Microsoft IP addresses are visiting 'broken' links on my web app after sending a valid link to one of their hosted email users. I have validated this after checking 6,924 Microsoft subnets against > 15,000 requests
After viewing some other posts, I found that their "Advanced Threat Protection" (ATP) service does routinely visit links in the incoming emails, but doesn't use an identifiable User Agent.
We send emails to users with a 'magic'-style unique / secure link to access content on our platform. Unfortunately, this is a public-facing product, so we're not sending to people that have a homogenous IT configuration (could be any OS/browser, any email program, any email host, etc.)
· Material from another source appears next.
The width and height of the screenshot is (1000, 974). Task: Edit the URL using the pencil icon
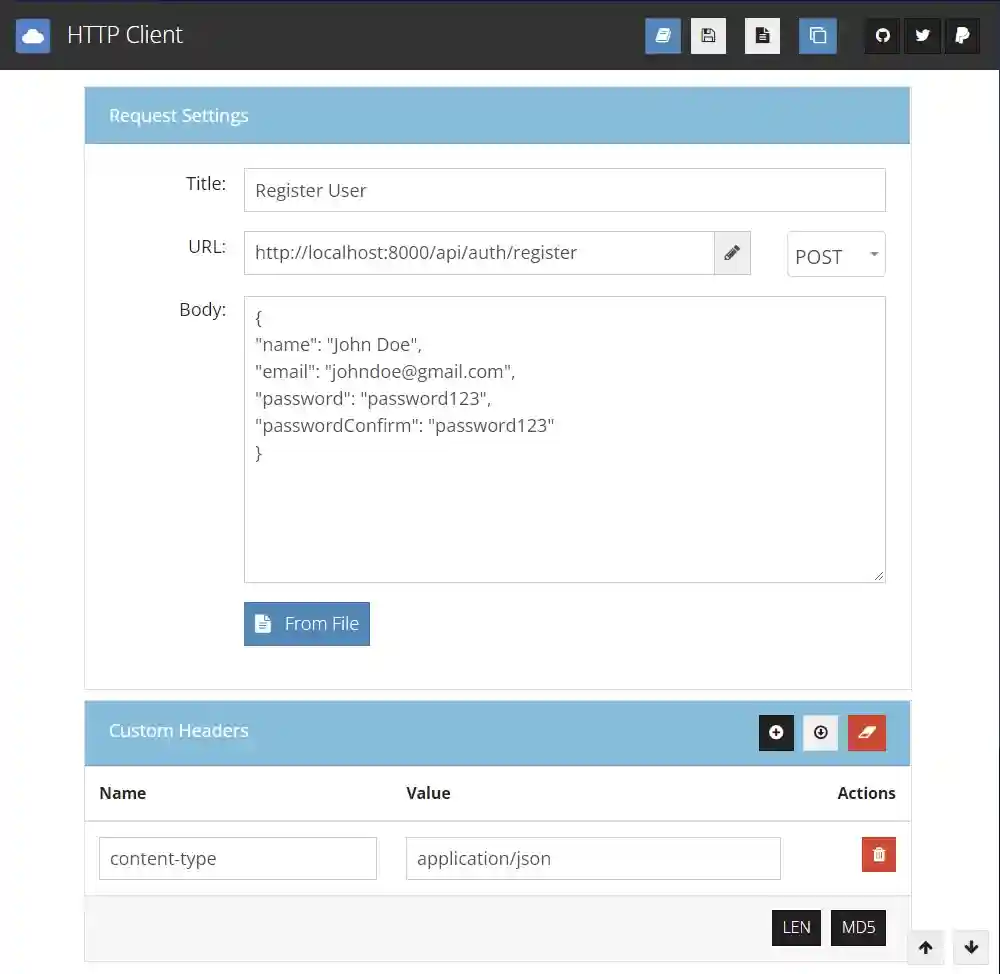732,252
The format of the url is: https://domain.tld/email/[parameters-encoded-as-base64-string]
Basically, I'm using a stringified JSON object and converting it to base64.
Original/correct object:
{
"companyID": 63, // example companyID
"videoID": "CA220502FR", // example videoID
"log_click": 1 //
"userID": 123456, // example userID
}
when converted to base64, becomes ->
eyJjb21wYW55SUQiOiA2MywidmlkZW9JRCI6ICJDQTIyMDUwMkZSIiwibG9nX2NsaWNrIjoxInVzZXJJRCI6IDEyMzQ1Nn0=
The problem:
I routinely see an issue coming up in our bug tracker, where a user visits / clicks a link, but the base64 encoded code/string is 'corrupted'...
e.g.
eyJpdmVmYlZFIjoiREI1NTM4MzVBRSIsImRiemNiYWxWRSI6OTYsInlidF9keXZkeCI6NCwiaGZmZVZFIjo0MzcyN30=
What is particularly interesting, the code is not scrambled not entirely, only the alphanumeric characters (the JSON characters like braces, commas, quotes, etc.) are intact.
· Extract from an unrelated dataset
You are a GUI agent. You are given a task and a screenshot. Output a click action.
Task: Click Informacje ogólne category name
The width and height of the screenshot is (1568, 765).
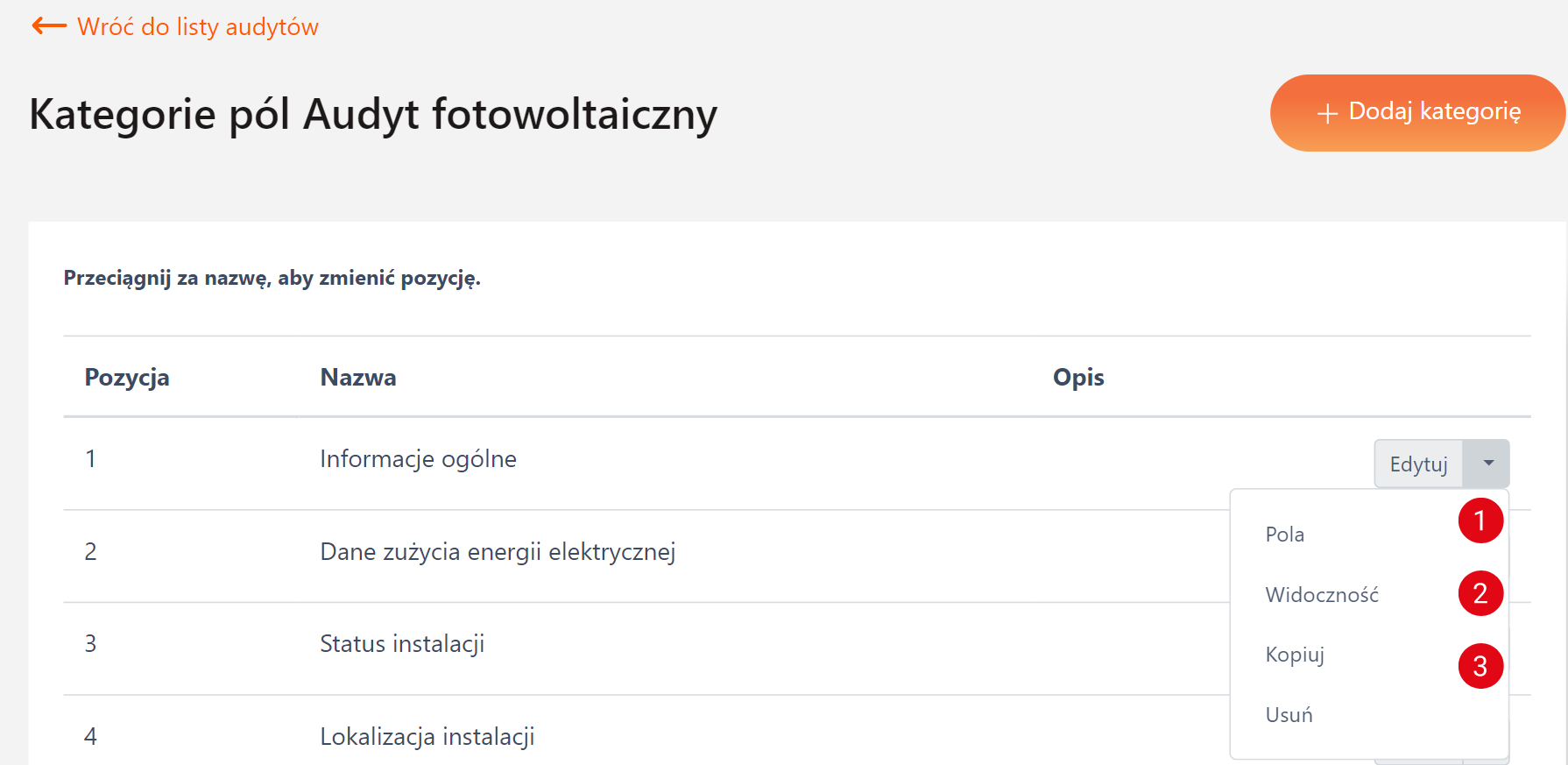tap(418, 459)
So, the above 'correct' object, when decoded from a "corrupted" string (which is still valid base64, however...) eyJpdmVmYlZFIjoiREI1NTM4MzVBRSIsImRiemNiYWxWRSI6OTYsInlidF9keXZkeCI6NCwiaGZmZVZFIjo0MzcyN30=
, ends up like:
{
"ivefbVE":"DB553835AE", // videoID
"dbzcbalVE":96, // companyID
"ybt_dyvdx":4, // log_click
"hffeVE":2924 // userID
}
So, I'm seeing that something is parsing and changing the alphanumeric components of a base64 string as follows:
KEYS:
videoID -> becomes -> ivefbVE
companyID -> becomes -> dbzcbalVE
userID -> becomes -> hffeVE
log_click -> becomes -> ybt_dyvdx
VALUES:
CA220502FR -> becomes -> DB553835AE
63 -> becomes -> 96
1 -> becomes -> 4
??? -> becomes -> 2924 // I don't know which user this is originating from
Conclusions:
- The process conserves the case (upper/lower) of the character.
- It affects both [a-zA-Z] and [0-9] but not punctuation.
- After some creative visualization of the conversions, I found something really interesting:
There is a relatively simple rule to follow to 'encode' the text:
Letters between a -> f gets shifted + 1 in alphabetical position
Letters between g -> m gets shifted + 13 in alphabetical position
Letters between n -> z gets shifted -13 in alphabetical position
Because that process is not reversible, it doesn't seem like it's meant to be an 'encoding' or 'encryption' of the text... but almost like character set or base issue...
Questions:
What sort of application/process would scramble the parameters, but not the structure of the JSON object syntax around them? I'm suspecting something like a Norton Chrome extension or Outlook extension that tries to avoid email trackers from marketing stuff...we are a subscription platform, so that shouldn't apply to us.
Does anyone see a relationship between the before/after of the keys that might hint as to what kind of hashing/scrambling/modification process they're going through?